Secondo quanto comunicato dalla società, l’offerta di Paramount non raggiunge i requisiti necessari per essere classificata come “superiore” rispetto all’intesa con Netflix, stimata intorno agli 82,7 miliardi di euro. Al centro della valutazione non c’è solo una questione di numeri, ma soprattutto di visione a lungo termine. Warner Bros. Discovery ritiene che l’alleanza con Netflix offra prospettive più chiare in termini di crescita. Ma non solo. Anche in forma di stabilità finanziaria e sviluppo dei contenuti, in un mercato sempre più competitivo. La dirigenza ha sottolineato come la combinazione delle rispettive librerie e delle competenze tecnologiche possa creare uno spazio d’intrattenimento. Sarà infatti in grado di affrontare le trasformazioni del settore senza ricorrere a tagli drastici o ristrutturazioni aggressive.

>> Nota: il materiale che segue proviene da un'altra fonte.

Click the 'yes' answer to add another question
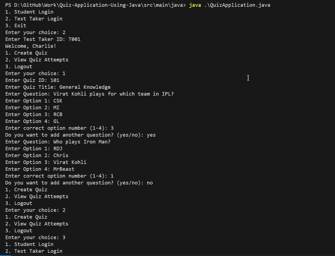Image resolution: width=335 pixels, height=256 pixels. pos(151,135)
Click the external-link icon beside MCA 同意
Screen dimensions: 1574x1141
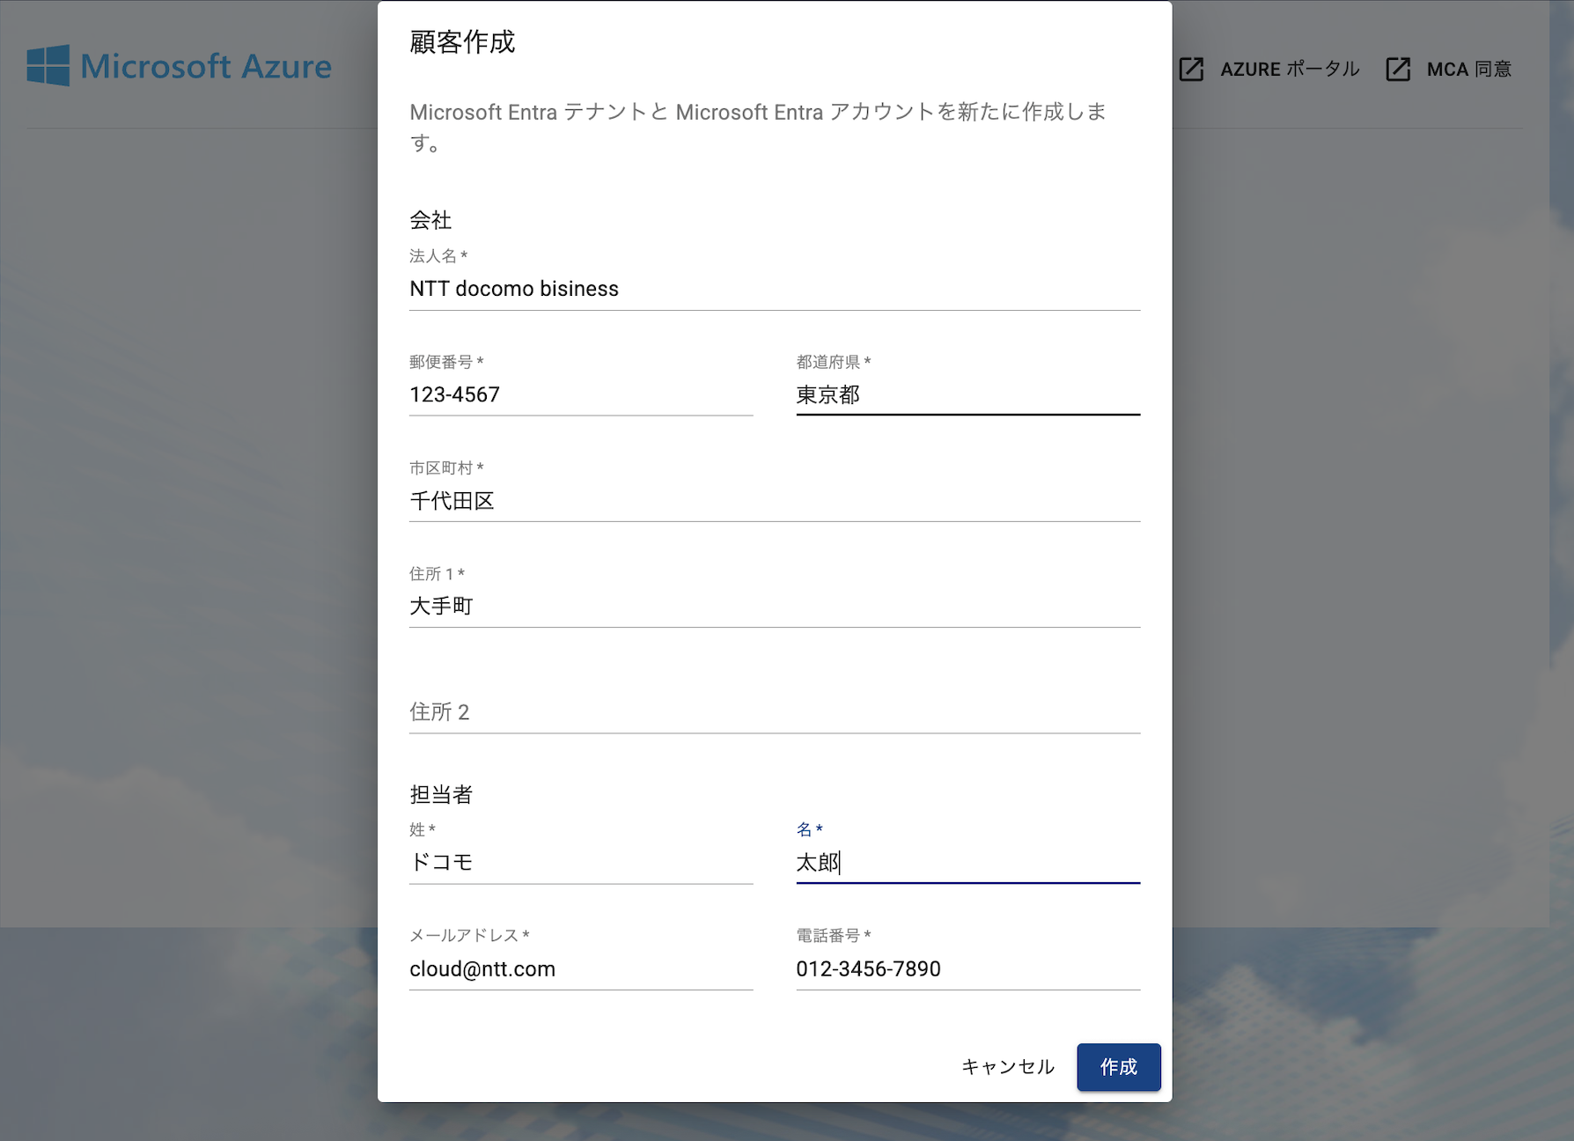pyautogui.click(x=1398, y=69)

Dubbi su finanziamenti e sinergie: perché Warner Bros. Discovery ha detto no
Un altro elemento decisivo nel rifiuto riguarda la struttura finanziaria dell’offerta Paramount. Una parte notevole delle risorse previste per l’operazione sarebbe dovuta provenire da investitori sovrani del Medio Oriente. Un dettaglio questo che avrebbe potuto attirare l’attenzione delle autorità statunitensi sotto il profilo della sicurezza nazionale. Anche dopo le rassicurazioni di Paramount, che aveva indicato nella famiglia Ellison il possibile garante dell’intera operazione, Warner Bros. Discovery non si è detto convinto.

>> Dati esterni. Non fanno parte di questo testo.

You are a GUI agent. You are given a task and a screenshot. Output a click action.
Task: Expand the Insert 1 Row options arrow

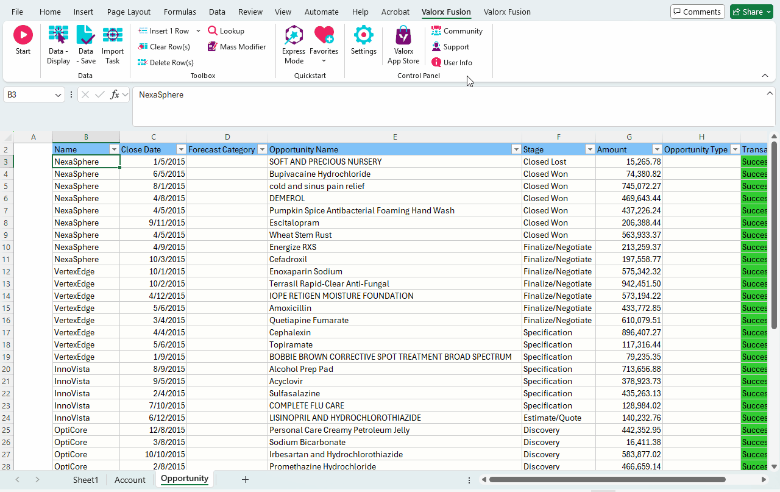click(198, 31)
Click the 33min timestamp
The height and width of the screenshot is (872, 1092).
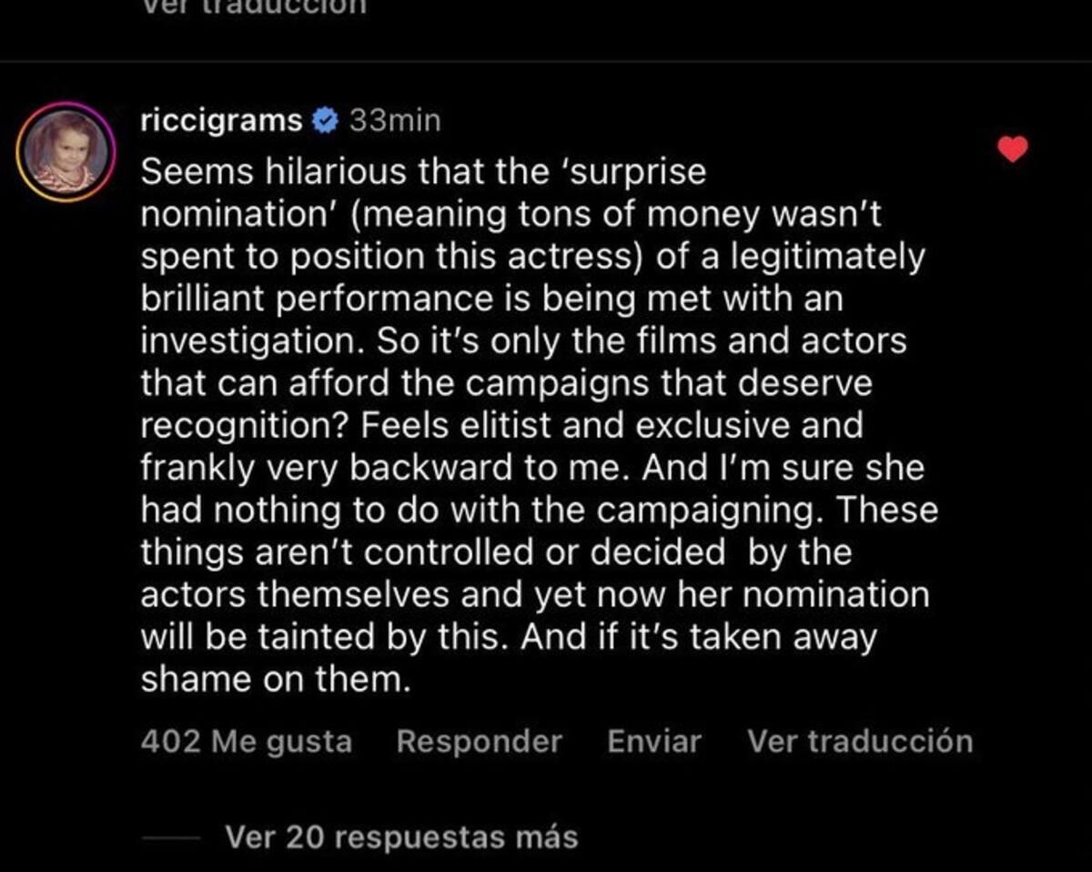pyautogui.click(x=395, y=120)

Nel comunicato ufficiale, la società parla di garanzie giudicate insufficienti e di una struttura considerata troppo opaca. Nel senso basato su meccanismi revocabili che non offrirebbero certezze reali agli azionisti. A rafforzare la posizione di WBD è intervenuto anche il management di Netflix, che ha definito il percorso intrapreso come equilibrato e vantaggioso non solo per gli investitori, ma anche per creativi e pubblico. Paramount, al momento, non ha replicato ufficialmente alla decisione, ma resta evidente che la partita non è solo finanziaria. E’ uno scontro tra modelli industriali diversi, in cui Warner Bros. Discovery ha scelto di puntare su integrazione strategica e continuità, piuttosto che su una maxi acquisizione carica di dubbi.